There are little details around the edges of the film that could have been better, including a few scenes that director Kenneth Lonergan might have cut, such as the thirty-second discussion over the “bleeper” (the garage-door opener) that served no purpose other than to have Affleck and Hedges say that word with their Massachusetts accents. The police-station scene where Affleck goes over the earlier tragedy is marred by the score, which is too loud to begin with and didn’t need to be in that scene at all; the score as a whole detracts from the movie, as it was just too noticeable in a film that needs to be quiet.
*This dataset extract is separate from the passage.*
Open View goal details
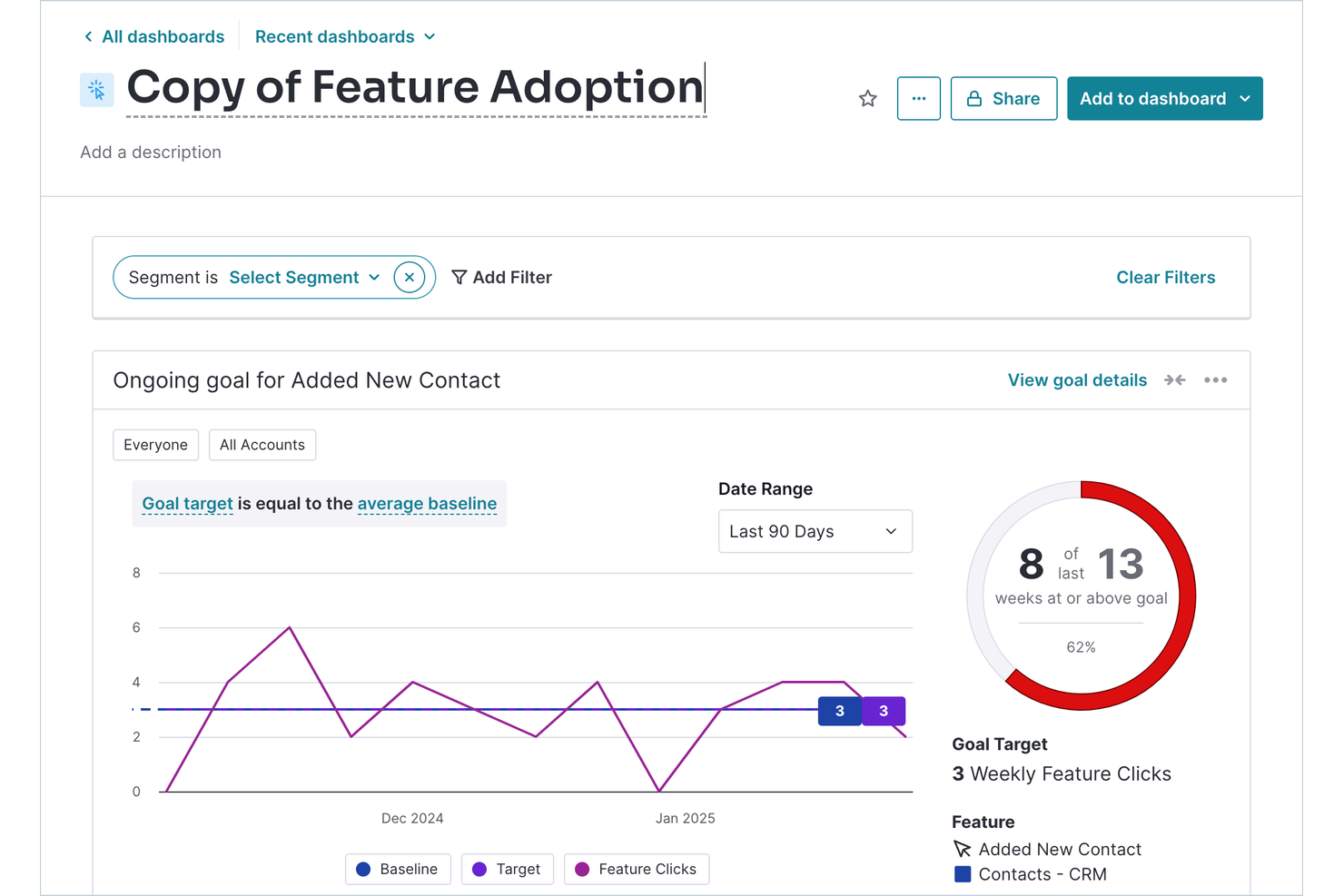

Also, when Patrick eats at the house of one of his girlfriends, he refers to a dish as “homemade carbonara” when it is clearly a red sauce, and that sort of mistake is just unforgiveable.
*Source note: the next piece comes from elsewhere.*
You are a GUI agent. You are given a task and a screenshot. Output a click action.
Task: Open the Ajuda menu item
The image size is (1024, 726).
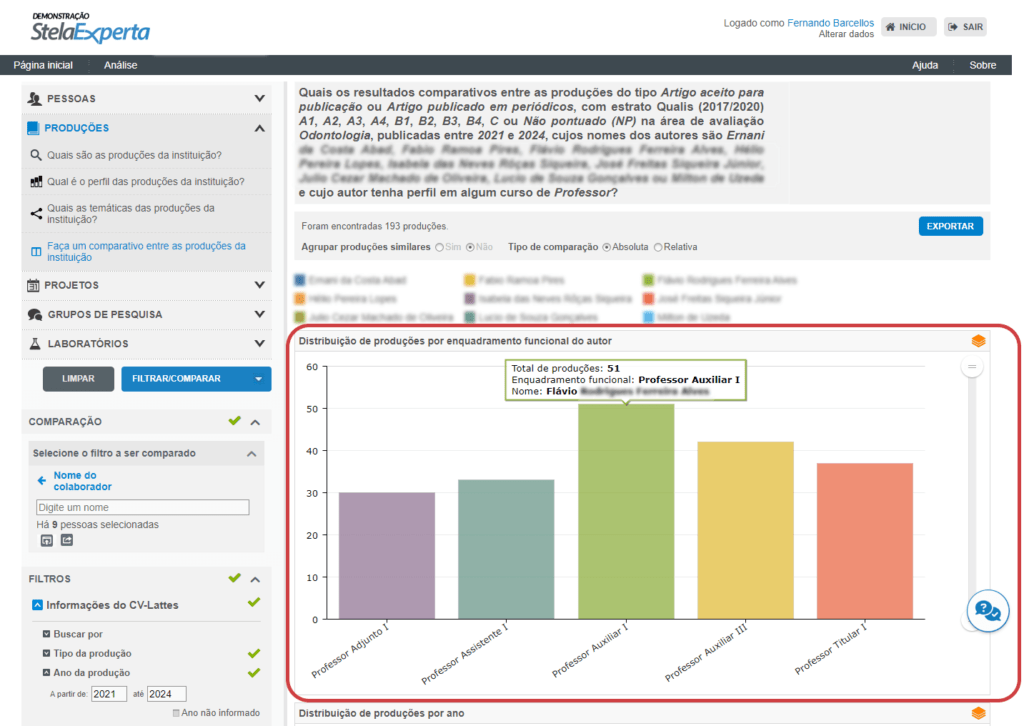tap(925, 65)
Affleck seems like a lock for a nomination for an Academy Award for Best Actor, and I’m not sure how anyone could deliver a better performance than this. I’ve mentioned the sexual harassment lawsuits against him in a recent links post, which could sink his support among Oscar voters, but on the merits alone he’s more than deserving, with a Golden Globe nomination already and several wins from local film critics’ associations. I imagine it’ll get nods for Best Picture, Best Director, and Best Original Screenplay, with Williams possibly grabbing one for Best Supporting Actress, although from reading expert views I get the sense like Viola Davis has that one sealed up for Fences. I don’t think it will beat Moonlight, but I think it’s actually a better film with a stronger script; both films use silence heavily to express sorrow, grief, or doubt, but Manchester does it more effectively.

Comments

  1. Don’t you feel hypocritical with your (justified) stance on domestic abuse and then fawning over Affleck who is accused of some really bad things.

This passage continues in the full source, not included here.